---------- Given information
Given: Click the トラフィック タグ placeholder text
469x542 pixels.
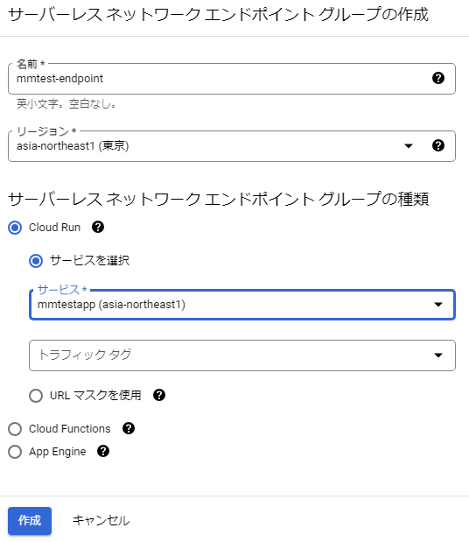Looking at the screenshot, I should click(85, 355).
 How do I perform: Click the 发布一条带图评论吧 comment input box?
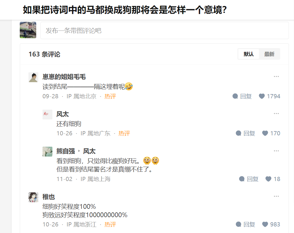[x=165, y=30]
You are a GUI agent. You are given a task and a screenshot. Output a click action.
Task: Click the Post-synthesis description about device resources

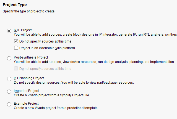coord(94,62)
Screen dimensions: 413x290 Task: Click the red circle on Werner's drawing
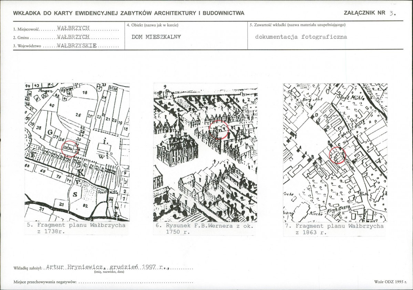(219, 129)
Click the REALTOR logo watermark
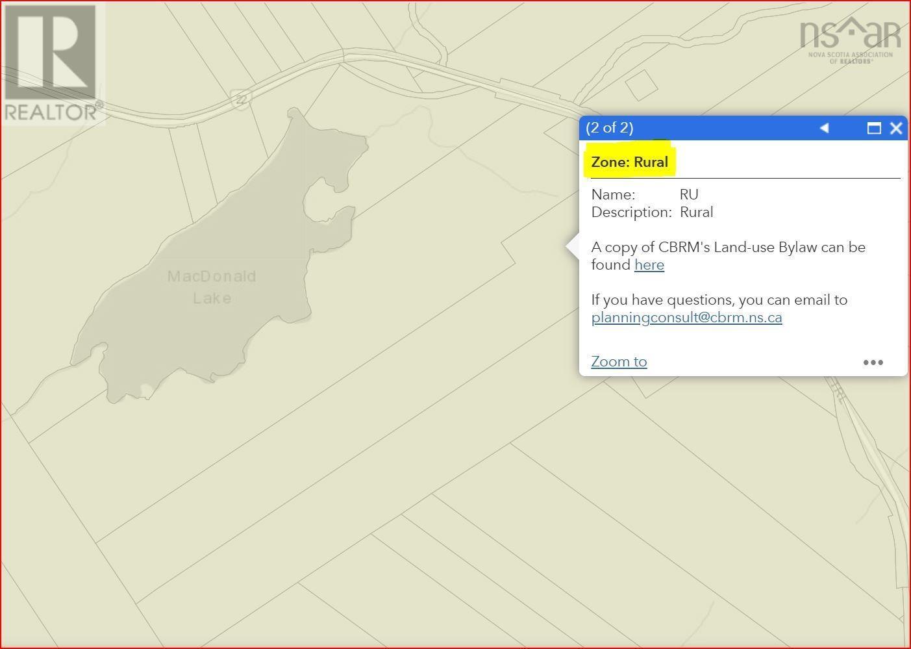The height and width of the screenshot is (649, 911). [x=51, y=63]
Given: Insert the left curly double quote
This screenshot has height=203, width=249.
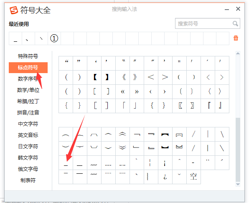Looking at the screenshot, I should (x=66, y=63).
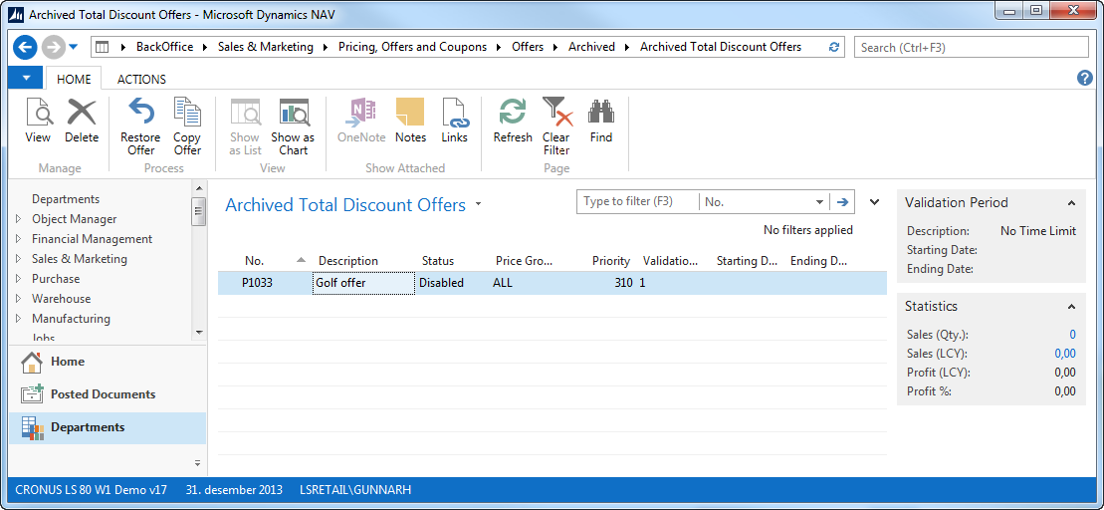1104x510 pixels.
Task: Select the HOME ribbon tab
Action: point(74,79)
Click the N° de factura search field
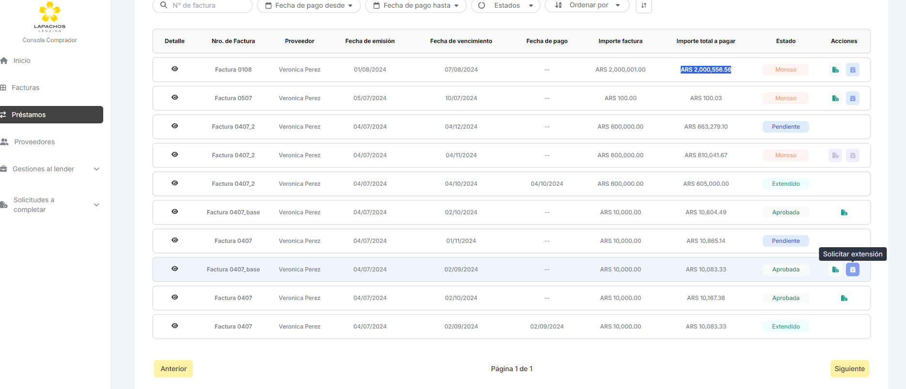906x389 pixels. 208,5
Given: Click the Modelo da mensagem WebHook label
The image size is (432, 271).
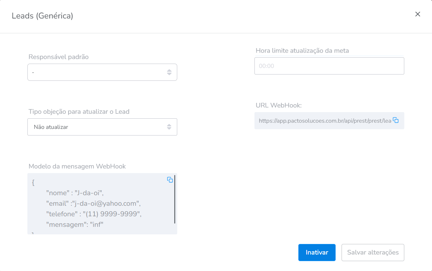Looking at the screenshot, I should click(x=77, y=166).
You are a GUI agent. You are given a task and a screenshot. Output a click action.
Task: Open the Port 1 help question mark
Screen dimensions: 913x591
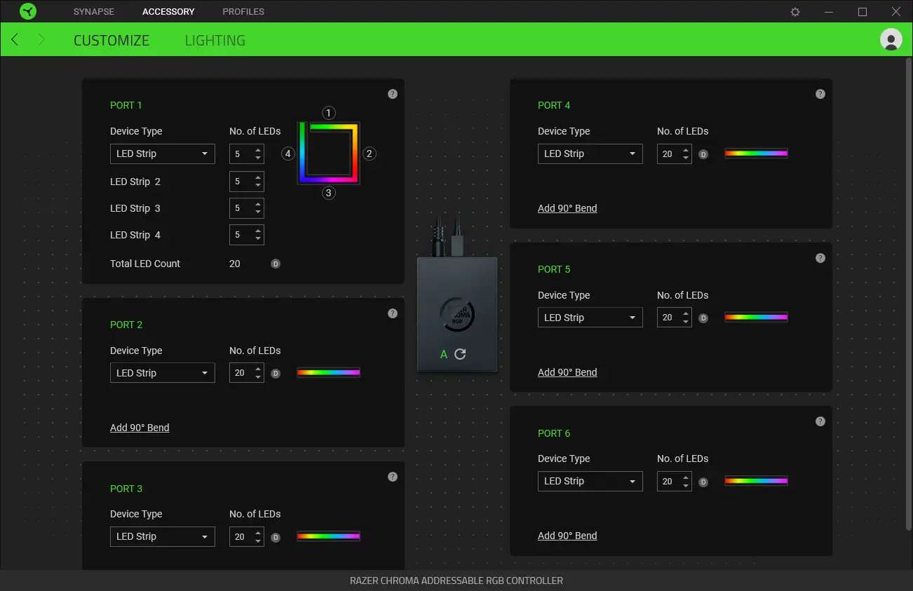[393, 94]
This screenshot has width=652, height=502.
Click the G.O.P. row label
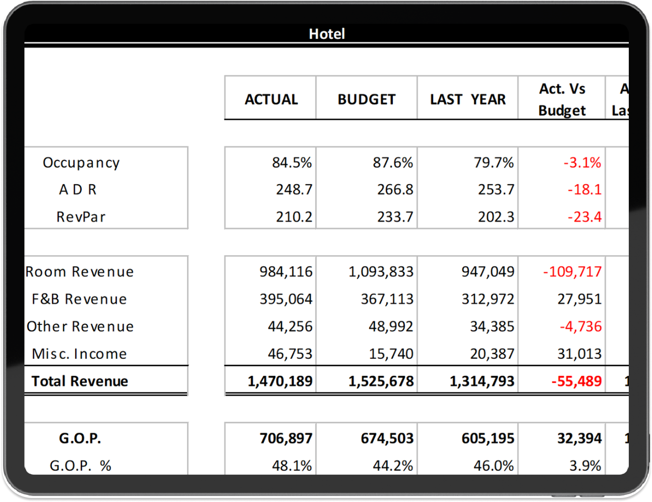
--------------------
### The task
Among the lines above, find each one containing the string "label" and copy it.

### Solution for this problem
Given: Click the Modelo da mensagem WebHook label
Click the G.O.P. row label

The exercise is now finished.